Malicious npm package 'esbuild-linux-arm32' discovered — immediate audit and cleanup advised

ReactNode.jsDevOps

Key update

On August 14, 2025 an npm package named esbuild-linux-arm32 was identified as containing malicious code (OSV entry MAL-2025-19818). This is not a bug in the upstream esbuild codebase but a malicious or compromised package in the npm namespace that can be pulled into projects by loose dependency graphs, mirror/proxy misconfigurations, or careless installs.

Why it matters

esbuild is embedded in many frontend toolchains (Vite, frameworks, build tools). A malicious esbuild-* binary package in your dependency graph means an attacker could execute arbitrary code during install or when the dev server/binary runs, which risks code theft, secret exfiltration, or supply-chain persistence.

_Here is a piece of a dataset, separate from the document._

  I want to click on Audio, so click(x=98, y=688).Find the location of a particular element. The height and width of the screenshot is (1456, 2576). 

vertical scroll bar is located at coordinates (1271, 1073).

Practical immediate actions: check your lockfile and node_modules for any esbuild-* packages you did not expect, run npm ci (or equivalent) from a pinned lockfile rather than installing untrusted new packages, remove any esbuild-linux-arm32 package, rotate credentials that were available to the affected environment, and add package/name allowlists or package-provenance checks in CI. For teams, enforce strict lockfile usage, cache or mirror trusted packages, and add automated scans for malicious/mismatched package names.